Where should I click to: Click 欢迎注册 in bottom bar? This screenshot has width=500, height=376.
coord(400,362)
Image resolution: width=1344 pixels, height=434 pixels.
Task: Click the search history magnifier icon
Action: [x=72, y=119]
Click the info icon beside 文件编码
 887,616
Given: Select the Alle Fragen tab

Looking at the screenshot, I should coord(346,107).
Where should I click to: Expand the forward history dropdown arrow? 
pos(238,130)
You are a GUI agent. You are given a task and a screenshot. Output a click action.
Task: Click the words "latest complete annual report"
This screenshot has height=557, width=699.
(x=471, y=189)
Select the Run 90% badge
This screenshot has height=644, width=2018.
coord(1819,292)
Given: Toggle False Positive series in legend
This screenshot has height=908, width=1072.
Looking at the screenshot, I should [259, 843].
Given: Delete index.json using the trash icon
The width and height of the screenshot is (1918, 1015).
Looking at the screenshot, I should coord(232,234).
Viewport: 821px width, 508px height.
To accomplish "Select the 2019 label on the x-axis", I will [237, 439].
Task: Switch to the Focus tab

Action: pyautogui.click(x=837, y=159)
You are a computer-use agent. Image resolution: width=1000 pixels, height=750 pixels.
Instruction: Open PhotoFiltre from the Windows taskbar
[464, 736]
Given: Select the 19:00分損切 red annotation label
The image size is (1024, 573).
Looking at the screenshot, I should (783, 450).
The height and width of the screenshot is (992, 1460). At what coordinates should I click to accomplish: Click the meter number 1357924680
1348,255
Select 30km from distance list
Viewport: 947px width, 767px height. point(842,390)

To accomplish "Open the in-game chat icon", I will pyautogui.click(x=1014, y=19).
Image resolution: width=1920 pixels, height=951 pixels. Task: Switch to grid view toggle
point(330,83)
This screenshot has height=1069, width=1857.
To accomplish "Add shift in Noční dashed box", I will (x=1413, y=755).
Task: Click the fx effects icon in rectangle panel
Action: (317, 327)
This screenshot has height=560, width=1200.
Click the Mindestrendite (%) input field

*PROBLEM REQUIREMENTS*: Copy every line from the data that includes the string "agent".

*RESPONSE BELOW*:
You are a GUI agent. You are given a task and a screenshot. Output a click action.
You are a computer-use agent. Image resolution: width=1000 pixels, height=750 pixels.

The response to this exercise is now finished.